An old-school shell hack on a line printer - Sir_Cmpwn
https://drewdevault.com/2019/10/30/Line-printer-shell-hack.html
======
kick
This is beautiful! Not enough tiny, pure hacks are done anymore.

[https://stallman.org/articles/on-
hacking.html](https://stallman.org/articles/on-hacking.html)

 _The hacking community developed at MIT and some other universities in the
1960s and 1970s. Hacking included a wide range of activities, from writing
software, to practical jokes, to exploring the roofs and tunnels of the MIT
campus. Other activities, performed far from MIT and far from computers, also
fit hackers ' idea of what hacking means: for instance, I think the
controversial 1950s "musical piece" by John Cage, 4'33" (_ __ _), is more of a
hack than a musical composition.
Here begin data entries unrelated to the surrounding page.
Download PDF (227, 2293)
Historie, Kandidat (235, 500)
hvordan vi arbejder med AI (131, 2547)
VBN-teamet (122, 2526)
The palindromic three-part piece written by
Guillaume de Machaut in the 1300s, "Ma Fin Est Mon Commencement", was also a
good hack, even better because it also sounds good as music. Puck appreciated
hack value._

 _It is hard to write a simple definition of something as varied as hacking,
but I think what these activities have in common is playfulness, cleverness,
and exploration. Thus, hacking means exploring the limits of what is possible,
in a spirit of playful cleverness. Activities that display playful cleverness
have "hack value"._